Written task 1 ::
Using the biography of Anil Seth, answer these questions:
(a) Which school did Seth attend?
(b) What title did Seth's father win in 1976?
(c) Who shares the co-directorship of the Sackler Centre for Consciousness Science with Seth?
Written task 2 :: Turn the paragraph in the biography of Anil Seth that begins "Seth went to school at King Alfred's Academy" into a short bulleted list that keeps its main facts.
Written task 3 :: Write the next part of the biography of Anil Seth, picking up after its final sentence.

Source passage ::
--------
Anil Kumar Seth is a British professor of Cognitive and Computational Neuroscience at the University of Sussex.

Early life and education

Seth was born in England. His father, Bhola Seth, obtained a BSc from Allahabad University in 1945, before migrating from India to the United Kingdom to study engineering at Cardiff. Bhola Seth subsequently obtained a PhD in Mechanical Engineering at Sheffield. His mother, Ann Delaney, came from Yorkshire. Seth's family was based in rural Oxfordshire. His father was a research scientist at the Esso Research Centre in Abingdon, and won the veterans world doubles title in badminton in 1976.

Seth went to school at King Alfred's Academy in Wantage. He has degrees in Natural Sciences (BA/MA, Cambridge, 1994), Knowledge-Based Systems (M.Sc., Sussex, 1996) and Computer Science and Artificial Intelligence (D.Phil./Ph.D., Sussex, 2001). He was a Postdoctoral and Associate Fellow at The Neurosciences Institute in San Diego, California (2001-2006).

Career 
Seth is co-director (with Prof. Hugo Critchley) of the Sackler Centre for Consciousness Science, and editor-in-chief of Neuroscience of Consciousness. He was conference chair of the 16th meeting of the Association for the Scientific Study of Consciousness and continuing member 'at large' and is on the steering group and advisory board of the Human Mind Project. He was president of the Psychology Section of the British Science Association in 2017.
--------
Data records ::

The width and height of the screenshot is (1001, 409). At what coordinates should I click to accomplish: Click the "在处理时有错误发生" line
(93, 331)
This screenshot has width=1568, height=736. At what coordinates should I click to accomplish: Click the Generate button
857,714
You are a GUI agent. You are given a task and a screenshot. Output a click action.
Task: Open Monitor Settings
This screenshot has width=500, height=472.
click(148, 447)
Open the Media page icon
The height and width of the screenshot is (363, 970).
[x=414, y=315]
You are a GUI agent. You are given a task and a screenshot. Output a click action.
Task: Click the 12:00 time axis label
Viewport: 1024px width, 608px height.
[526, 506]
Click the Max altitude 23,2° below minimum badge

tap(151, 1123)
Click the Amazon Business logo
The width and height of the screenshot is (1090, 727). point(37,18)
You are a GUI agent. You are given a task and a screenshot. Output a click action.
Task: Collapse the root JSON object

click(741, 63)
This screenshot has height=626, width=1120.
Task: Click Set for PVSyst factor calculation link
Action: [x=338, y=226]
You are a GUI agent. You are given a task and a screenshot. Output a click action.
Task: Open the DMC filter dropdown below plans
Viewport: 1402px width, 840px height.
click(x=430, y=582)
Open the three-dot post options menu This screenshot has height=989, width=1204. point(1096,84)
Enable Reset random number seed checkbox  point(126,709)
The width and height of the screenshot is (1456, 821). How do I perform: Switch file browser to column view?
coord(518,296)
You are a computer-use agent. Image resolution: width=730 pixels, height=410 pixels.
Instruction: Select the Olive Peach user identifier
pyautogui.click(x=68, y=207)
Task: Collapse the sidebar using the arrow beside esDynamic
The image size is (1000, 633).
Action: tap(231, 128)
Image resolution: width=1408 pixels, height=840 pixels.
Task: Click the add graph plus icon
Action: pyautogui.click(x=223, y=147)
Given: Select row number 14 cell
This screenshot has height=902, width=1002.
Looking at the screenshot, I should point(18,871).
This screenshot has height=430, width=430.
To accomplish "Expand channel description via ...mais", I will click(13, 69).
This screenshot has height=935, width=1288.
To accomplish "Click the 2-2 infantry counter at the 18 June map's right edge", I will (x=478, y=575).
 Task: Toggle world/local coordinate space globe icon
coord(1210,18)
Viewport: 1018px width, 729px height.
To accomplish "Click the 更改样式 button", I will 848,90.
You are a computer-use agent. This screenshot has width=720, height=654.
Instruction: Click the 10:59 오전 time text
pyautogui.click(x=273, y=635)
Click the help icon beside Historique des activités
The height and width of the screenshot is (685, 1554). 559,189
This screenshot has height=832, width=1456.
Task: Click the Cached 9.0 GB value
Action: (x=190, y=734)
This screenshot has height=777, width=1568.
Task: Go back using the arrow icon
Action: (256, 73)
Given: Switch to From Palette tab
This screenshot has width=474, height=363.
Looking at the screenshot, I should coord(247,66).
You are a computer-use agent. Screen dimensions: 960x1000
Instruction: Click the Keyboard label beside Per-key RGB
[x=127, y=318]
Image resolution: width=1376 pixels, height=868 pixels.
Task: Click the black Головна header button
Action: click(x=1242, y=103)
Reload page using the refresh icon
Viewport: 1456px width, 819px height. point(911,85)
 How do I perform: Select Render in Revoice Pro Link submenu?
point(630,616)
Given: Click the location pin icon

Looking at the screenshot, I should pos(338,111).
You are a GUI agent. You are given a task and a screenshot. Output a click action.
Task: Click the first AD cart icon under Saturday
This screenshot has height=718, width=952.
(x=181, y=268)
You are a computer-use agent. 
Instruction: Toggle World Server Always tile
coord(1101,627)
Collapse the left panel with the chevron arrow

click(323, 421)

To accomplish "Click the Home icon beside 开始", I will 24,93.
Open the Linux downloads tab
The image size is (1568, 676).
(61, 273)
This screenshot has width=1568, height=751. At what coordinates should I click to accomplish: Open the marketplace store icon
--------
Written response 1 ::
(a) King Alfred's Academy in Wantage.
(b) The veterans world doubles title in badminton.
(c) Prof. Hugo Critchley.

Written response 2 ::
- School: King Alfred's Academy, Wantage
- BA/MA in Natural Sciences, Cambridge, 1994
- M.Sc. in Knowledge-Based Systems, Sussex, 1996
- D.Phil./Ph.D. in Computer Science and Artificial Intelligence, Sussex, 2001
- Postdoctoral and Associate Fellow, The Neurosciences Institute, San Diego, California, 2001-2006

Written response 3 ::
Publications
Seth has published over 100 scientific papers and book chapters, and is the Editor-in-Chief of the journal, Neuroscience of Consciousness. He is a regular contributor to the New Scientist, The Guardian, and BBC, and writes the blog NeuroBanter. He also consulted for the popular science book, Eye Benders, which won the 2014 Royal Society Young People’s Book Prize. An introductory essay on consciousness has been published on Aeon – The Real Problem – a 2016 Editor’s Pick. Seth was included in the 2019 Highly Cited Researchers List that was published by Clarivate Analytics.

Books
 Being You: A New Science of Consciousness (Faber & Faber, 2021) - Author
 Brain Twisters (Ivy Press, 2015) - Consultant
 30 Second Brain (Ivy Press, 2014) - Editor and co-author 
 Eye Benders (Ivy Press, 2013) - Consultant
 Modelling Natural Action Selection (Cambridge University Press, 2011) - Editor and co-author

Popularisation of science 
Seth appeared in the 2018 Netflix documentary The Most Unknown on scientific research directed by Ian Cheney.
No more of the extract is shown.